Agreed. In fact, this exact suggestion was made during the recent
discussions about adding aggregates. I'd much rather see per-manager
customization of Query Sets, rather than a global setting.
Yours,
Russ Magee %-)
I don't like this, since it's not actually usable (in the sense that it
doesn't add anything) in this form. Your earlier example had you
attaching a get_custom_manager() method to, e.g., the User model, but
there's no way to say what that method should return.

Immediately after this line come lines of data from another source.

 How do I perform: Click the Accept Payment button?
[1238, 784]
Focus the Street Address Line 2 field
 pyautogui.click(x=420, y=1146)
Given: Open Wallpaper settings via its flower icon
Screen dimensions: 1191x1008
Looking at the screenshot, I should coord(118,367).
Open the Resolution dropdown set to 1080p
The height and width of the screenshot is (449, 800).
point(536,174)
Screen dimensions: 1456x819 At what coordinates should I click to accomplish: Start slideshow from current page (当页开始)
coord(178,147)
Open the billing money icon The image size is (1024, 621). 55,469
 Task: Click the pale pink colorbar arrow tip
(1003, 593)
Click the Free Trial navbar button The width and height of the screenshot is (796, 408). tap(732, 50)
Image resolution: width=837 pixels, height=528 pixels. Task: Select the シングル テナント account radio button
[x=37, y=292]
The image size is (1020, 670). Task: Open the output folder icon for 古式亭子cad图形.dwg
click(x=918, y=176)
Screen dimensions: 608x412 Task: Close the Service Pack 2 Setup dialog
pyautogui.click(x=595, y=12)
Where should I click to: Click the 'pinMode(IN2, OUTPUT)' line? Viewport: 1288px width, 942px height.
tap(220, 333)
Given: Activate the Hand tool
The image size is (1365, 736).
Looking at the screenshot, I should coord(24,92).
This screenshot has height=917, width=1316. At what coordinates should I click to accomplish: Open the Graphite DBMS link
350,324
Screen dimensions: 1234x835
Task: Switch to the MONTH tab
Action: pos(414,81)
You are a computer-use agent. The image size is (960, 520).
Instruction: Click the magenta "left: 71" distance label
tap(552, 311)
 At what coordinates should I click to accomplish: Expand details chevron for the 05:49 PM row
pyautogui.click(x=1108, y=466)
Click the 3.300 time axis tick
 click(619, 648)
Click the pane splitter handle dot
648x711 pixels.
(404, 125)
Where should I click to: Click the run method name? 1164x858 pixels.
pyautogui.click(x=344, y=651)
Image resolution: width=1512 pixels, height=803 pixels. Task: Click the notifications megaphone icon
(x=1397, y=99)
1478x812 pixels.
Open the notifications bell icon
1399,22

If you want to be able to specify a different default manager for some
particular use of an existing model, you're sort of after a third type
of model subclassing that I've thought about but haven't implemented:
subclassing an existing model and explicitly telling Django that this is
only Python-level (and not database-/ORM-level) inheritance. So all the
database interactions are part of the parent class(es) and the child
class simply adds extra functional pieces (such as a new default
manager). Nothing existing so far rules out adding this, so it's not
something that has to be resolved now, which is why I haven't wasted any
brain cells on it so far. This might be fairly easy to add once we work
out how to spell it, since it's only saying "create absolutely no fields
for this model, not even links back to the parent model and definitely
don't create a database table."
Then something that wanted to use a different manager (which is really
what you are meaning when you say "different queryset") with a model
would subclass it in this fashion and add their own manager to the
subclass. Existing code doesn't care about the new behaviour of your
custom manager and can safely rely on the existing behaviour it is used
to (which is a good thing: you don't sabotage existing code. Existing
code uses the original model class). Your new code can use the subclass
to be explicit that it wants the new queryset and that's fine, since
it's new code that you are writing to take advantage this, so it's
hardly a burden to have to write UserSubclass instead of User.
Malcolm
--
Atheism is a non-prophet organization.
http://www.pointy-stick.com/blog/
I've invested a few brain cells on this already, though not enough for
a complete solution. It'd be off-topic for this discussion, but
if/when you get around to it, feel free to hit me up if you're looking
for another opinion on how it could be done.